Character studies were omnipresent in the Britpop movement, almost as omnipresent as they were through the guitar music of the 1960s and the absurdist, almost laughable, caricatures of The Kinks, The Beatles and Barrett-era Pink Floyd. Bands like Pulp and Blur utilised this lyrical tradition through their satirical observations of the class system, suburban monotony and the overall British experience. Elsewhere, Suede imagined a drug-induced hyperbole of loneliness, ferality and decay influenced by English romanticism, which became commonplace in their lyricism. This is embodied through ‘Heroine’.

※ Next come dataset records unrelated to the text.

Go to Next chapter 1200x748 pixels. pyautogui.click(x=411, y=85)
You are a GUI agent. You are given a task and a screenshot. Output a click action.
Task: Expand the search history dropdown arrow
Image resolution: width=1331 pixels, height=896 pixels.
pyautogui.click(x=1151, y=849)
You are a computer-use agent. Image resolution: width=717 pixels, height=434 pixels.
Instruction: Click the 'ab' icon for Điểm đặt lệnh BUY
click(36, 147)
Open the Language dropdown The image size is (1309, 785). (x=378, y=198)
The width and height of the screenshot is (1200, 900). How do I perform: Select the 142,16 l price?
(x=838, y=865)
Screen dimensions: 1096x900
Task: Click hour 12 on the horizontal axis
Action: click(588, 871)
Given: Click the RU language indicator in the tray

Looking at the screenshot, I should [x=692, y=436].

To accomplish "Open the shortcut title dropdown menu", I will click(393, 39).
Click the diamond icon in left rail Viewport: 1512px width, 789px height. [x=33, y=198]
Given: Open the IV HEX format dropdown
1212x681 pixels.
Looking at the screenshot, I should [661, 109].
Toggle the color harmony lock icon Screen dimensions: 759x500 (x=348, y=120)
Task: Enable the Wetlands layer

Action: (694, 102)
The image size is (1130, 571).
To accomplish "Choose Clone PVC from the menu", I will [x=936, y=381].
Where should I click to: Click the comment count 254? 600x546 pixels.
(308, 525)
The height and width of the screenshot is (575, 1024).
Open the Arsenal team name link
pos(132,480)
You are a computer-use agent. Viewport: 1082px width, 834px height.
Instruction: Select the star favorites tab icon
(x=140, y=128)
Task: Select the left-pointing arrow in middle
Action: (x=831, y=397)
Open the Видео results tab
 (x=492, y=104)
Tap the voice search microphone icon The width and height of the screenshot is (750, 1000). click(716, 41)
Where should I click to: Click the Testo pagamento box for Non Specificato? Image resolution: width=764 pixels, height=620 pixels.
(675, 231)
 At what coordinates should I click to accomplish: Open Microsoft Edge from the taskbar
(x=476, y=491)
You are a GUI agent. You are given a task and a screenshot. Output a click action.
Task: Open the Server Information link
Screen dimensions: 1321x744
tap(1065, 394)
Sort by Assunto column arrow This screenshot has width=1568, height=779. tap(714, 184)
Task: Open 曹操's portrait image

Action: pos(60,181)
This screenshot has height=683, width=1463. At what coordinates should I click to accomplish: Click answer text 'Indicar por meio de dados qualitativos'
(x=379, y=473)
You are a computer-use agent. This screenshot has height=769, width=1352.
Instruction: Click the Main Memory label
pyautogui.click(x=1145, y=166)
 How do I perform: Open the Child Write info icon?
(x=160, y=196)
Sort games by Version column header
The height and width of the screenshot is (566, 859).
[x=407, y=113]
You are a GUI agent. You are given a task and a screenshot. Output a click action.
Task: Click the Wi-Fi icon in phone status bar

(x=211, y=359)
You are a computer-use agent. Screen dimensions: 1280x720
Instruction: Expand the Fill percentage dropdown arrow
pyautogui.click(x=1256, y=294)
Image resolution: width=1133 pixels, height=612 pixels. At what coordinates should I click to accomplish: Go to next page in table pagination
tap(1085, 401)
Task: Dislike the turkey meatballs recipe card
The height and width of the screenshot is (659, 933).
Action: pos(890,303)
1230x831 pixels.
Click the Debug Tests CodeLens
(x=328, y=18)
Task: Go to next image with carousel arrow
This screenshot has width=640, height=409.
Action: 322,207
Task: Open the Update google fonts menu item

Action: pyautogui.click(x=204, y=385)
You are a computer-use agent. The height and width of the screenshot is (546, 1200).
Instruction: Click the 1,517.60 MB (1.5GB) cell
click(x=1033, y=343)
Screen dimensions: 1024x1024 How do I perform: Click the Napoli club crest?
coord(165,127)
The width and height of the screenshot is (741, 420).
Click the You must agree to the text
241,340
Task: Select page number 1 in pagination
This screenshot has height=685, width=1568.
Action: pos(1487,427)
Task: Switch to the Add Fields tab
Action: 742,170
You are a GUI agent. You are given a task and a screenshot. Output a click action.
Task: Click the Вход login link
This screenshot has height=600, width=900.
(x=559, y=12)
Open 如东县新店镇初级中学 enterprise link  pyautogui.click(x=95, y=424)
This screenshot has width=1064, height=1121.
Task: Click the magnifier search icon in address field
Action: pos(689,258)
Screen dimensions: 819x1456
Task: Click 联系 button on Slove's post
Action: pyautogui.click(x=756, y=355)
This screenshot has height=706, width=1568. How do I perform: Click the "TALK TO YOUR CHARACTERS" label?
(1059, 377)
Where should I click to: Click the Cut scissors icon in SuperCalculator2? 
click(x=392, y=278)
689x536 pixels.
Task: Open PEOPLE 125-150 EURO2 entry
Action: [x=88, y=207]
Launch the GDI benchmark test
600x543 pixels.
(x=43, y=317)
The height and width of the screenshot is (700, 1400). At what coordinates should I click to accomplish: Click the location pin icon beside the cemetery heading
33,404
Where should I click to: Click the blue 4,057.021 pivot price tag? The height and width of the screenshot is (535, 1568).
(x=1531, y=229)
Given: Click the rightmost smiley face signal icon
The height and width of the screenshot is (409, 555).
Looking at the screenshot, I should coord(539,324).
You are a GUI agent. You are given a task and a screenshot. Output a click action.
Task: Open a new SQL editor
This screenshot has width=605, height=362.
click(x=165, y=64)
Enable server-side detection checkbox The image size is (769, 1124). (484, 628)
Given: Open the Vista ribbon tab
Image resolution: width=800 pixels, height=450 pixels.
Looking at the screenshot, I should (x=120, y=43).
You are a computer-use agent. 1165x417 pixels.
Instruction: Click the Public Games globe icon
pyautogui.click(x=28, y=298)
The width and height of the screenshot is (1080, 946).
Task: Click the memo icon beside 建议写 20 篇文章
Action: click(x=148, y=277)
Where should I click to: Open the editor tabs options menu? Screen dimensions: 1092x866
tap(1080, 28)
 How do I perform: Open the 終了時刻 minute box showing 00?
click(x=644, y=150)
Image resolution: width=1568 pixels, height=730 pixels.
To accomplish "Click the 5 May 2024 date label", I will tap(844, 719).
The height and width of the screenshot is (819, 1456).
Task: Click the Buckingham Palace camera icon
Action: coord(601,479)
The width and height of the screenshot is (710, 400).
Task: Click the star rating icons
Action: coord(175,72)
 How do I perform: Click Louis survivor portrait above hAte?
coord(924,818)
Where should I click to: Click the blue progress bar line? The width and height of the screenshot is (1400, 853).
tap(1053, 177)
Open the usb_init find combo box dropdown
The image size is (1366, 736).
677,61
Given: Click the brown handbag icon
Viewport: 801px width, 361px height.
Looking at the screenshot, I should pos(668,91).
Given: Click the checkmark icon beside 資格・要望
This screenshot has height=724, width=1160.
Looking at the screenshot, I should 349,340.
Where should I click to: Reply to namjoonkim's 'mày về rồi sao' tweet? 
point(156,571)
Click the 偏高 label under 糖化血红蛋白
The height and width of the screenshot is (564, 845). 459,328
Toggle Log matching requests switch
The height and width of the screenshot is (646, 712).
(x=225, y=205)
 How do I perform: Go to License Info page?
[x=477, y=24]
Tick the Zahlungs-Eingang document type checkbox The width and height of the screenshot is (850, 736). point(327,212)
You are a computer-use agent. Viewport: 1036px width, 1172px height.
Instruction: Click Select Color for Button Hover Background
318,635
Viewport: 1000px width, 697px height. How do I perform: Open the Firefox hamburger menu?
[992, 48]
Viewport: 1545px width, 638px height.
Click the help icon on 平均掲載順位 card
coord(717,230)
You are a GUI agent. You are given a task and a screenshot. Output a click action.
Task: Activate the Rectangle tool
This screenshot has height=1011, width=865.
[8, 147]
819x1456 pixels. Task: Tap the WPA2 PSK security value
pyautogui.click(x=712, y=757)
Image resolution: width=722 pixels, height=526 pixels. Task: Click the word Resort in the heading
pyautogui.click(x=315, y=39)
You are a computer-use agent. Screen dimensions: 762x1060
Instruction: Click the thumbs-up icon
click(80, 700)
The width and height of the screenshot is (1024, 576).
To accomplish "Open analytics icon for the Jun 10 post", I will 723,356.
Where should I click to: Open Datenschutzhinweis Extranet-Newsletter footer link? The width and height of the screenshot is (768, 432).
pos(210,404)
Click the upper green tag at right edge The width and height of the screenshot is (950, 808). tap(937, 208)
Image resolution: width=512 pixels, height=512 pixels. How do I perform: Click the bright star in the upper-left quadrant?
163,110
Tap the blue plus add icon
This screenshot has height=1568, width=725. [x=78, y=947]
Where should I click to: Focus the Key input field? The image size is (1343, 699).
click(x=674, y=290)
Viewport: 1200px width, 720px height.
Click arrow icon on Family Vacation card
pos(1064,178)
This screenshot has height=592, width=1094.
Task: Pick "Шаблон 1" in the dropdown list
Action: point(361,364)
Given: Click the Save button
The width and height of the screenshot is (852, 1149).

Suede have always focused on creating dark atmospheres, through pairing Brett Anderson’s icy and emotional vocal tone with Bernard Butler’s fuzzed-out, reverberating melodic jangle. Their 1994 album Dog Man Star does exactly that, with the band expanding their previous influences of David Bowie and The Smiths, to incorporate other sounds of gothic post-punk (Joy Division’s Closer) and art rock (Kate Bush’s Hounds of Love), as well as experimental and progressive-rock inspired production.
What is Heroine About?
Despite the song's explicitly homophonic title, the song isn’t actually about heroin. While many alternative songs of the late 80s/early 90s personified heroin as a woman that the narrator sought pleasure in (The Stranglers’ ‘Golden Brown, The La’s ‘There She Goes’), Anderson overturns this through adopting the perspective of a hormonal adolescent who is trapped in pornography:
“I’m aching
To see my heroine,
I’m aching
Been dying for hours and hours”
Anderson’s character studies consist of exclusively tragic characters, almost like the unhinged homosexual youth in ‘Animal Nitrate’. The narrator’s ‘aching’ and ‘dying for hours and hours’ embodies his wolfish sexual desires in the same way that Hugh Cornwell portrayed his drug use.
Romanticism in Suede’s lyricism
Throughout Anderson’s songwriting, which compares to the dark introspection of Joy Division, as well as the literary and otherworldly lyrics of Pink Floyd and Kate Bush, Suede manages to paint a landscape of urban desperation and raw English romanticism. This is inspired by poets like William Blake and Lord Byron, as well as bands like The Smiths.
While Blur often alluded to these themes through their wry portrayals of 18-30 holidays, Sunday afternoons and seedy middle-class cartoons, Suede weren’t all over this flag-waving nostalgia that looked back to post-war Britain or comedy aspects, akin to the Carry On films.
The song opens with a line directly borrowed from Lord Byron’s 1814 poem, 'She Walks in Beauty': “She walks in beauty like the night”.
However, instead of developing her beauty, Anderson’s narrator goes to likening Marilyn Monroe, one of the most popular sex symbols of the 1950s, to a divine goddess of love:
“Pornographic and tragic in black and white,
My Marilyn, come to my slum for an hour”
This lyric not only pays homage to Monroe as a figure of the past, in a similar fashion to Anderson’s hallucinogenic portrayal of James Dean in ‘Daddy’s Speeding’; it also mentions her in relation to a mythical goddess, as Anderson outlined:
These mythological allusions don’t end in his description of Monroe, but they continue up to the reintroduction of Byron’s line in the third verse, with the mentioning of Armageddon: “Armageddon is bedding this picture, alright”.
The narrator not only imagines his heroines, but also imagines them being brought to sleep with him through forces of destruction. It’s an image of desire and ecstasy, but also waiting to be torn down by a greater force. This idea evokes the work of Romantic poet William Blake, who widely influenced Anderson’s lyricism on the album. Blake wrote many works surrounding the concept of Armageddon, such as his 1803 poem 'Auguries of Innocence', which juxtaposes the beauty of the natural world with its destruction:
“Kill not the Moth nor Butterfly,
For the Last Judgment draweth nigh”
This character’s addiction is only made worse through the second verse. Here, it's reveals that these aren’t even real people, and instead are his own fantasies entrapped in various media forms that appear in his dreams:
“She walks in the beauty of a magazine,
Complicating the boys in the office towers,
Rafaella or Della, the silent dream”
Despite Suede's flirting with drug-influenced lyricism through songs like ‘Animal Nitrate’ and ‘Daddy’s Speeding', ‘Heroine’ is not actually a song about smack. Nonetheless, it remains one of Suede’s best songs, birthing their darkest character to contrast with the satire that often dominated Britpop.